A normal sperm count is 15 million or more sperm per milliliter of semen, with a total of at least 39 million sperm per ejaculate. These are the lower reference limits set by the World Health Organization, meaning 95% of fertile men fall at or above these numbers. Most men with normal fertility have concentrations between 20 and 150 million sperm per milliliter.
Concentration vs. Total Count
Sperm count is reported two ways on a semen analysis, and they measure different things. Concentration is the number of sperm packed into each milliliter of semen. Total count is the concentration multiplied by the full volume of the ejaculate, which normally ranges from 1.5 to 5.0 milliliters. A man could have a decent concentration but a low total count if his semen volume is unusually small, so both numbers matter.
When doctors evaluate fertility, they look at total count alongside concentration because it reflects the actual number of sperm available to reach an egg.
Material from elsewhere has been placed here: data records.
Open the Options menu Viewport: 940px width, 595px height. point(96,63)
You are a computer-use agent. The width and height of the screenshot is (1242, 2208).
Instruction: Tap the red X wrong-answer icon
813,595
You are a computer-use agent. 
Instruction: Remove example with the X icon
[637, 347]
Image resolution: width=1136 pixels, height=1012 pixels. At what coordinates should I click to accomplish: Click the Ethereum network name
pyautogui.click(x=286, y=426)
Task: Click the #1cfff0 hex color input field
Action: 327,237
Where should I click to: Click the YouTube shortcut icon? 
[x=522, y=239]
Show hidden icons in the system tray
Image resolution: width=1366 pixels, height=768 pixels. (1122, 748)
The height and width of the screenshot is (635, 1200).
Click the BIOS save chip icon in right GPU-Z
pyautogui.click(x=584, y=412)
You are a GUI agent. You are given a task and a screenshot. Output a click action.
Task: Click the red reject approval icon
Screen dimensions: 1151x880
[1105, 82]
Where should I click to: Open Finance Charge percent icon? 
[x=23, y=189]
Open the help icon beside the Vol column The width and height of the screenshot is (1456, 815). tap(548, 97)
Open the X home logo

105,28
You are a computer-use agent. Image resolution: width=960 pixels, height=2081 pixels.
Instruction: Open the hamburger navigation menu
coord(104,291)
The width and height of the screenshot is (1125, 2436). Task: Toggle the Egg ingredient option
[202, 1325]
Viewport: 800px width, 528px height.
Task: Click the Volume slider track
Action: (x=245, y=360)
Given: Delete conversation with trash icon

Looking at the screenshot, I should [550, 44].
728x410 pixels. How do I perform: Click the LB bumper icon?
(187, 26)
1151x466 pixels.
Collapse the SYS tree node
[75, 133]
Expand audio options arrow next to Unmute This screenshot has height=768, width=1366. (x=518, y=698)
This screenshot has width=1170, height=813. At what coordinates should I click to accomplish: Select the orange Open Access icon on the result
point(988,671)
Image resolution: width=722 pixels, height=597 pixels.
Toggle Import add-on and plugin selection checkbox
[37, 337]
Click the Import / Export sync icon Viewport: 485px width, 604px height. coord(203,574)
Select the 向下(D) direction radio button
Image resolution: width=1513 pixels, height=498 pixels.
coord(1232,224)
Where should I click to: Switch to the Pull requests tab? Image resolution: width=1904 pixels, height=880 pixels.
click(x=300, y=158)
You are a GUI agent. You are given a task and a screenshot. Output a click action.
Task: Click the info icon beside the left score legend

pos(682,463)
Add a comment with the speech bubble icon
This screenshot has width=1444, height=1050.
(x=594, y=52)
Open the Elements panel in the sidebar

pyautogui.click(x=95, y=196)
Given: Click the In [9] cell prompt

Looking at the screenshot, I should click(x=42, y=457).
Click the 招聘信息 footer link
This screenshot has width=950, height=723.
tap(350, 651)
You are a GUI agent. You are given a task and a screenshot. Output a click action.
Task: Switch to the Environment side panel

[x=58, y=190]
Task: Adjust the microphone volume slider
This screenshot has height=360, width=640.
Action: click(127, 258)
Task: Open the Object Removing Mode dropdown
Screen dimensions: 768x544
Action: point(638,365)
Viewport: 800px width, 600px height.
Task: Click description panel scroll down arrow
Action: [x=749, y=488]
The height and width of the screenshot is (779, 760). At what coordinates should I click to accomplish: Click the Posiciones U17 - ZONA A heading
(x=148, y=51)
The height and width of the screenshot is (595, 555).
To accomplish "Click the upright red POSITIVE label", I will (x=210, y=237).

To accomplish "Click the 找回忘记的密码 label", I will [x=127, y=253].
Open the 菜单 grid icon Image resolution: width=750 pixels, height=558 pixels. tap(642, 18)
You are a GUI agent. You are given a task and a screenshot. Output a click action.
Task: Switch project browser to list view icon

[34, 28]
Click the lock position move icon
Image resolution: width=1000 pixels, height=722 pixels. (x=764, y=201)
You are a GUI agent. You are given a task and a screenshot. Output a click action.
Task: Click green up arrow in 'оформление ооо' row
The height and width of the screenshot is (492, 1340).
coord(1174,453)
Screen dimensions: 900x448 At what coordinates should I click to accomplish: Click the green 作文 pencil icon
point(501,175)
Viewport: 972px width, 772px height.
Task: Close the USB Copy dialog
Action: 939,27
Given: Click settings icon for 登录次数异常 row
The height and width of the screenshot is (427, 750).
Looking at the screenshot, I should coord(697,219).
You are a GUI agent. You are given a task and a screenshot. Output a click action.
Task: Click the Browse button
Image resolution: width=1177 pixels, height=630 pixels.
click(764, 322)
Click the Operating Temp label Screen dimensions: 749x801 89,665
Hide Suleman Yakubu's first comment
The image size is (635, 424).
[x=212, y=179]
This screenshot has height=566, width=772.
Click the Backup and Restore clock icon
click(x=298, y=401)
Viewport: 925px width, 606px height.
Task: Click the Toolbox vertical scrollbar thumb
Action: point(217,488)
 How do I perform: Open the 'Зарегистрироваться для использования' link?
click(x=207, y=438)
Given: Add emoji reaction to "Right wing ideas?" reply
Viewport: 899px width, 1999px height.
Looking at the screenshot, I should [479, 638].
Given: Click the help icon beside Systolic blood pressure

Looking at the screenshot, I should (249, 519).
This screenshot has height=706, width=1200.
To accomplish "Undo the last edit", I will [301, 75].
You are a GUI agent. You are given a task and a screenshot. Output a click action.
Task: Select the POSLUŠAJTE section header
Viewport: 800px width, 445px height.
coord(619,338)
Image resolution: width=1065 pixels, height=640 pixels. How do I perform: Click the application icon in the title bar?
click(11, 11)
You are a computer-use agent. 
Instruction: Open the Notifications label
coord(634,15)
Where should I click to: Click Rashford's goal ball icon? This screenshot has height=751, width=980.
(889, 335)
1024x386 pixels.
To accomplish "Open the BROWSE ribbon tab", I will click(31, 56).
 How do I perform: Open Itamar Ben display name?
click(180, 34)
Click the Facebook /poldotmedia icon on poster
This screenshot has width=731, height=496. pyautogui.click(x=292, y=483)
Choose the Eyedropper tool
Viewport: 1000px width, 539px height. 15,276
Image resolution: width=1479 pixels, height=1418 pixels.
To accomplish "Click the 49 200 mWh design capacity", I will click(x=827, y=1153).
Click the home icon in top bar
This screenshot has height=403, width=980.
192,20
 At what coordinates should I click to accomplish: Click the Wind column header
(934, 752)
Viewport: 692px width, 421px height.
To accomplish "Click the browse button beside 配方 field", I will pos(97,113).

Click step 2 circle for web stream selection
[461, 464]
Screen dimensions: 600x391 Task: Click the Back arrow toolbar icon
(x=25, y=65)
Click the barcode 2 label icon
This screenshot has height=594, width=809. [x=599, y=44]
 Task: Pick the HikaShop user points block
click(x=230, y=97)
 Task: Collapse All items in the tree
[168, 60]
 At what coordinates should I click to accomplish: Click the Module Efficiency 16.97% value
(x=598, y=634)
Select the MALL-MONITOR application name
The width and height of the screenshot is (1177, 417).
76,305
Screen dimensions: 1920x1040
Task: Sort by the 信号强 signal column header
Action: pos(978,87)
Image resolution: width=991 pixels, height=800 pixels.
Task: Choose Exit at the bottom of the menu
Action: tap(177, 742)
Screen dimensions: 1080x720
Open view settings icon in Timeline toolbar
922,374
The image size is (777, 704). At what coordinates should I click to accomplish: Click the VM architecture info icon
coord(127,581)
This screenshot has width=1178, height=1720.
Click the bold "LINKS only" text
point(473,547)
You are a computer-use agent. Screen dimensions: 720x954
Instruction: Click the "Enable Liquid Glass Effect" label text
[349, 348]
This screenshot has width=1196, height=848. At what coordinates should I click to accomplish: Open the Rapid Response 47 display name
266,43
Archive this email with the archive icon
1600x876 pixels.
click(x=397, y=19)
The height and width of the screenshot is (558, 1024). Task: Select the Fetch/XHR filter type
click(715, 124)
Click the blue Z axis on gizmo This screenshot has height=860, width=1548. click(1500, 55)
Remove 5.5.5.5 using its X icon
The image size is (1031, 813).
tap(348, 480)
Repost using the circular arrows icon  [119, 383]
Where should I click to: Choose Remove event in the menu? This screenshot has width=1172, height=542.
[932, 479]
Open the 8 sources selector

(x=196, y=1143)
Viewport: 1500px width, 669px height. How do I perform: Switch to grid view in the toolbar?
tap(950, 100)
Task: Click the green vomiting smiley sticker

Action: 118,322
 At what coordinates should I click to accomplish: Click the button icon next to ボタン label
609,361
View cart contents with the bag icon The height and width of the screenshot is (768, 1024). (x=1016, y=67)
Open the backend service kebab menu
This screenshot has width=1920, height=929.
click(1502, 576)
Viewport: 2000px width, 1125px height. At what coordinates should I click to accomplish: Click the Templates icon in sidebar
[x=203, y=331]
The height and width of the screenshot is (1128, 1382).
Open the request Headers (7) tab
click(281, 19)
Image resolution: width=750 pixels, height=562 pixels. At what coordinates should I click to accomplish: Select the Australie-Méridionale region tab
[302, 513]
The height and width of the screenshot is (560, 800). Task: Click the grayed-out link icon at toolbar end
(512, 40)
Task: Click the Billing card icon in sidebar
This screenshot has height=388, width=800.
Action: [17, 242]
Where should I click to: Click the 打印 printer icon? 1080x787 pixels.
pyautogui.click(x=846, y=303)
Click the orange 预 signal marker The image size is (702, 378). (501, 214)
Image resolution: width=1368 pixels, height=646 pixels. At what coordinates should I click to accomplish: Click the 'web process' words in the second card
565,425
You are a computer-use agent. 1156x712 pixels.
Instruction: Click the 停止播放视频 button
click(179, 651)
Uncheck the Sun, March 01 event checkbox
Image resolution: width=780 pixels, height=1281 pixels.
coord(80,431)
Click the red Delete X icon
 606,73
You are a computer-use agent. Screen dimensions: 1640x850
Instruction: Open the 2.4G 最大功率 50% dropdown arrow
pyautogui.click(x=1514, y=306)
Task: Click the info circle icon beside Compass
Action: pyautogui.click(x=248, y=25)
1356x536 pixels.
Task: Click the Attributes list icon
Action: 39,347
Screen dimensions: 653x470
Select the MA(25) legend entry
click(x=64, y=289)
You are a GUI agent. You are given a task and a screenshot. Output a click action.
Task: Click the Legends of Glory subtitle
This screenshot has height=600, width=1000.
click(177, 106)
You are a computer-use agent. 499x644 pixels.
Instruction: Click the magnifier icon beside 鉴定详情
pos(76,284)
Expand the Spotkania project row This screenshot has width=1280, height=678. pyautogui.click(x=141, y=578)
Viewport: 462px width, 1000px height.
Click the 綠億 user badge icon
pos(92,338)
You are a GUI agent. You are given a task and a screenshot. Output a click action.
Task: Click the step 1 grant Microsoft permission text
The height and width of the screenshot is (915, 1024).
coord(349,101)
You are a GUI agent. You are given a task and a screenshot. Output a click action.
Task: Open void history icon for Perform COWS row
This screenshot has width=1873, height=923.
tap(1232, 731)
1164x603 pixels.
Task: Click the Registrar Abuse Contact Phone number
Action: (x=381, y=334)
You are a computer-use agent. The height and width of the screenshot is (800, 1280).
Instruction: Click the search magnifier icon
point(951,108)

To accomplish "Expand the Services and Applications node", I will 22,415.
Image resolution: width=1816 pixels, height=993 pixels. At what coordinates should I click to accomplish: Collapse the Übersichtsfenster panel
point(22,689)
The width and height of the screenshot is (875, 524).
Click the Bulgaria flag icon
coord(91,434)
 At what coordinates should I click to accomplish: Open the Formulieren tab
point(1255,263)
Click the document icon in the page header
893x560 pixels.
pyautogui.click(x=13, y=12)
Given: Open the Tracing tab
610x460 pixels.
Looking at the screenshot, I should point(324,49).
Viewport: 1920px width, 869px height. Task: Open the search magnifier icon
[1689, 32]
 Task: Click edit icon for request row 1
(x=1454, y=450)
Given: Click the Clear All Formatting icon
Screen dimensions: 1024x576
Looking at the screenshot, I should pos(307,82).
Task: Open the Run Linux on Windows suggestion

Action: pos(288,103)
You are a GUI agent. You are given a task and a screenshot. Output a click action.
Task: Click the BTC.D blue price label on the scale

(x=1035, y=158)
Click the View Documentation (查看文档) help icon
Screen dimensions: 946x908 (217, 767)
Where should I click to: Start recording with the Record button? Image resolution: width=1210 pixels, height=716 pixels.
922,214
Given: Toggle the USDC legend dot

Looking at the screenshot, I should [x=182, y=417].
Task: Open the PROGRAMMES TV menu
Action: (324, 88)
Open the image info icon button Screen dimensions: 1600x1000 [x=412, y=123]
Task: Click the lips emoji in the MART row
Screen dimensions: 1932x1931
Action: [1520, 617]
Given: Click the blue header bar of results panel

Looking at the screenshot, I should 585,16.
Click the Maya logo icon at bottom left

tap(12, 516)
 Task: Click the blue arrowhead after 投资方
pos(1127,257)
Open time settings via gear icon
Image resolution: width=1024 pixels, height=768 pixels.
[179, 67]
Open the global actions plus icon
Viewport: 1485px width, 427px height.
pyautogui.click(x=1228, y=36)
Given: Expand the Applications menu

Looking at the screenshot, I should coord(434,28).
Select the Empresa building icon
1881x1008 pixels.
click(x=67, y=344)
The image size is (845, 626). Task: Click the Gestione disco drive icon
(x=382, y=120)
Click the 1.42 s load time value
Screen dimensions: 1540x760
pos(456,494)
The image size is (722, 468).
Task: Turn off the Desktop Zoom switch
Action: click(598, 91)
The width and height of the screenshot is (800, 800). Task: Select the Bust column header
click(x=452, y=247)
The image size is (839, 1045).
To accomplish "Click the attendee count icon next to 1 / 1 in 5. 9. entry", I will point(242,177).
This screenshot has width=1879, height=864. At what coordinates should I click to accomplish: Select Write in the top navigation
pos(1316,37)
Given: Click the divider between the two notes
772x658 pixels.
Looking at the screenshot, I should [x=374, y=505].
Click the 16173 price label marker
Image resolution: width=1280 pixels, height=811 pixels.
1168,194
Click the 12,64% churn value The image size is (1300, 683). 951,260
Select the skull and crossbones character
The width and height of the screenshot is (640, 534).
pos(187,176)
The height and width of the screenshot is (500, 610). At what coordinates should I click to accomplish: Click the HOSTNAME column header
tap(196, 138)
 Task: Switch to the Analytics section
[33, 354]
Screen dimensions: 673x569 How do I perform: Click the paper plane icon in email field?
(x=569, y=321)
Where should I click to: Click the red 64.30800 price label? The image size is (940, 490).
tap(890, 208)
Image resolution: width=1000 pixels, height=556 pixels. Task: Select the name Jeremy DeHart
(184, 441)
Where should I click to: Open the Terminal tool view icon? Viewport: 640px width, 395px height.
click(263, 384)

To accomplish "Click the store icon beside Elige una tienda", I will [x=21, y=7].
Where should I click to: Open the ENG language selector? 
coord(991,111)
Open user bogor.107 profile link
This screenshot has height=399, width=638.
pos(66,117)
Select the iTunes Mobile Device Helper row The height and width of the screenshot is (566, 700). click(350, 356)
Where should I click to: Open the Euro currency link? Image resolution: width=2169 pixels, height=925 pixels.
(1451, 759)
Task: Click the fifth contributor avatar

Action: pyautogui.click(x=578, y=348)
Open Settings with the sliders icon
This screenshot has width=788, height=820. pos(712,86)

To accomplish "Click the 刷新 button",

A total count below 39 million or a concentration below 15 million per milliliter is considered below the reference range and may warrant further testing.
What Counts as Low
A count below 15 million per milliliter is classified as low (the medical term is oligospermia). Below 5 million per milliliter is considered severely low. And a complete absence of sperm in the ejaculate is called azoospermia. Each of these has different implications for fertility and different potential causes.
Having a low count on a single test doesn’t necessarily mean there’s a permanent problem. Sperm production takes roughly 72 days from start to finish, so a bad illness, high fever, or stressful period two to three months earlier can temporarily drag numbers down. That’s why doctors typically repeat the test before drawing conclusions.
Count Isn’t the Only Number That Matters
A semen analysis measures several parameters beyond count. Two of the most important are motility and morphology. Motility refers to how well the sperm swim forward. At least 30% of sperm should show progressive motility, meaning they’re actively moving in a straight line or large circles rather than twitching in place. Morphology describes the shape and structure of the sperm. At least 4% should have a normal form, with a properly shaped head, midsection, and tail.
A man can have a perfectly normal count but still face fertility challenges if too few of those sperm are moving well or shaped correctly. The reverse is also true: men with counts slightly below the threshold sometimes conceive without difficulty because their motility and morphology scores are strong. The full picture matters more than any single number.
How to Prepare for a Semen Analysis
The WHO recommends abstaining from ejaculation for 2 to 7 days before collecting a sample. European guidelines suggest a narrower window of 3 to 4 days. Too short an abstinence period can produce a lower volume and count simply because the body hasn’t had time to replenish. Too long a period can result in a higher proportion of older, less motile sperm.
The sample is usually collected by masturbation into a sterile cup, either at the clinic or at home if you can deliver it within 30 to 60 minutes while keeping it close to body temperature. Consistency matters: if you’re repeating the test, try to use the same abstinence window each time so the results are comparable.
Factors That Can Lower Sperm Count
Several lifestyle and environmental factors have measurable effects on sperm production. Smoking is one of the most well-documented: men who smoke cigarettes are more likely to have low counts. Heavy alcohol use also lowers count and can reduce testosterone levels. Higher body mass index is linked with both lower sperm counts and reduced motility, likely because excess body fat disrupts hormone balance.
Heat is another factor. Sperm production requires temperatures slightly below core body temperature, which is why the testicles sit outside the body. Prolonged exposure to heat, whether from frequent hot tub use, saunas, or long hours of sitting with a laptop on your lap, can impair the process. Occupational or environmental exposure to pesticides, lead, and other toxins also affects both sperm quantity and quality.
Certain medications can suppress sperm production as a side effect. These include some blood pressure medications, certain antidepressants, opioid painkillers, and anabolic steroids. Steroid use is a particularly common and underrecognized cause of very low counts in younger men, because the external testosterone signals the body to shut down its own production.
Average Counts Have Been Declining
A landmark 1992 meta-analysis found that average sperm concentrations dropped from 113 million per milliliter in 1940 to 66 million per milliliter by 1990, with average semen volume declining from 3.4 to 2.75 milliliters over the same period. Subsequent research using more rigorous statistical methods has confirmed the trend. The decline appears to be real and ongoing, though the precise causes remain debated. Leading theories point to increased chemical exposure, rising obesity rates, and other environmental changes over the past several decades.
For an individual man, these population trends don’t change what counts as normal on a semen analysis. The reference limits are based on the counts of men who successfully fathered children, so they remain the practical benchmark. But the downward trend does mean that a “normal” count today sits closer to the lower threshold than it did a generation or two ago.